- Episode no.: Season 1 Episode 1
- Directed by: Danny McBride
- Written by: Danny McBride
- Cinematography by: Brandon Trost
- Editing by: Justin Bourret
- Original release date: August 18, 2019
- Running time: 62 minutes

Guest appearances
- Dermot Mulroney as Pastor John Wesley Seasons; Jennifer Nettles as Aimee-Leigh Gemstone; Scott MacArthur as Scotty; Jody Hill as Levi; James DuMont as Chad; Troy Anthony Hogan as Matthew; J. Larose as Gregory;

Episode chronology
| ← Previous — | Next → "Is This the Man Who Made the Earth Tremble" |

= The Righteous Gemstones (The Righteous Gemstones episode) =

"The Righteous Gemstones" is the series premiere of the American dark comedy crime television series The Righteous Gemstones. The episode was written and directed by series creator and lead actor Danny McBride.
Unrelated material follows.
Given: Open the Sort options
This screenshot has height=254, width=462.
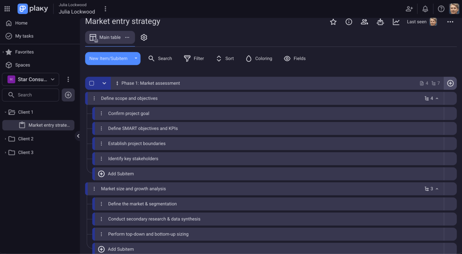Looking at the screenshot, I should tap(218, 58).
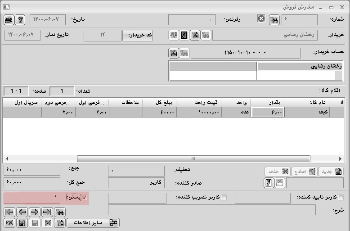Jump to first record arrow

9,212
It was released on HBO on August 18, 2019.

The series follows a family of televangelists and megachurch pastors led by widowed patriarch Eli Gemstone. The main focus is Eli and his immature children, Jesse, Kelvin and Judy, all of whom face challenges in their lives. The episode introduces the characters, especially a long-running arc where Jesse is blackmailed for an incriminating video.

According to Nielsen Media Research, the episode was seen by an estimated 0.593 million household viewers and gained a 0.2 ratings share among adults aged 18–49. The episode received mostly positive reviews from critics, who praised the characters, dark humor, writing and potential. Many favorably compared it to McBride's previous series, Eastbound & Down and Vice Principals.

==Plot==
In Chengdu, the televangelist and megachurch pastor family, the Gemstones, hold a 24-hour baptism marathon. The patriarch, Eli (John Goodman), is annoyed by his children, Jesse (Danny McBride) and Kelvin (Adam DeVine), who constantly fight each other. They return home to South Carolina, where Eli's daughter, Judy (Edi Patterson), expresses disappointment that she is often excluded from the trips.
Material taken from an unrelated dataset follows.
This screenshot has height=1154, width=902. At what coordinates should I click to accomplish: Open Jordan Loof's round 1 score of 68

The family lives in a complex terrace, all in separate mansions. Jesse returns to his mansion with his wife Amber (Cassidy Freeman), who always supports every decision he makes. While his relationship with his youngest son, Abraham (Gavin Munn), is normal, he has a hard time dealing with his middle son, Pontius (Kelton DuMont). One of his arguments with Pontius reveals that Jesse's oldest son, Gideon, ran away years ago. Kelvin lives with his roommate, Keefe Chambers (Tony Cavalero), an ex-satanist who works as a security guard at the Gemstones’ church. Judy lives with her fiancé, Benjamin Jason "BJ" Barnes (Tim Baltz), and their relationship proves to be fairly mediocre. Eli is widowed and still misses his wife, Aimee-Leigh (Jennifer Nettles), often thinking about her during dinner and watching old videos of themselves.
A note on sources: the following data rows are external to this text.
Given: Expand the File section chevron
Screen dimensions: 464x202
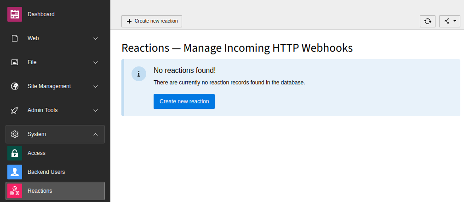Looking at the screenshot, I should [x=96, y=62].
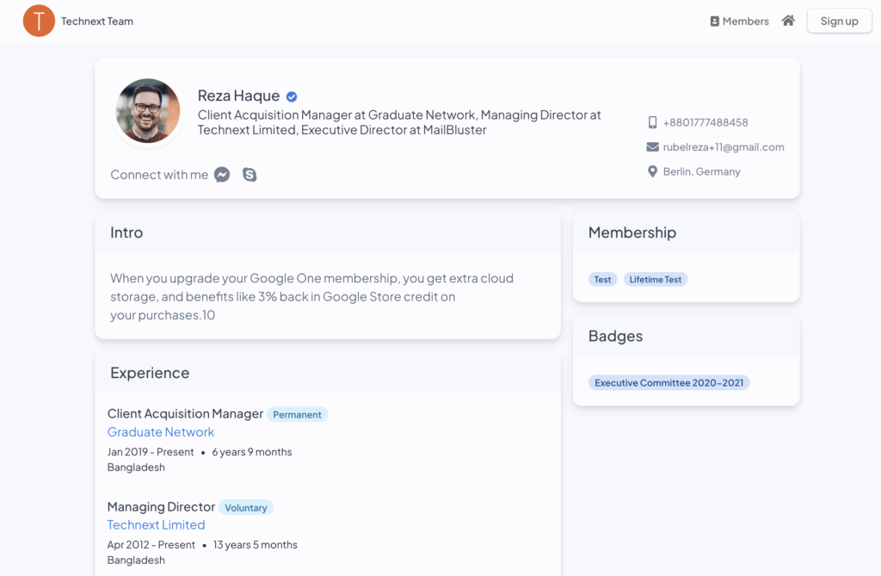Open the Members menu item
The height and width of the screenshot is (576, 881).
pos(739,22)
Jesse is contacted by a blackmailer, who reveals that he is in possession of an incriminating video of Jesse snorting cocaine while partying with his friends and prostitutes, demanding to see him at a deserted parking lot. There, a man with a devil mask demands that he pays $1 million the following Sunday, or the video will be released to the media and ruin Jesse's career. The next day at the Gemstone Salvation Center, Eli is visited by four reverends, led by John Wesley Seasons (Dermot Mulroney). Seasons is concerned that Eli's plan to expand into Locust Grove will drive their smaller churches out of business; Eli refuses to cede to their demands. Unable to find money, Jesse is forced to confess to Kelvin and his buddies about the video, asking his brother to withdraw $500,000 to avoid suspicion. Kelvin refuses to help, as he is certain Eli watches all of his moves.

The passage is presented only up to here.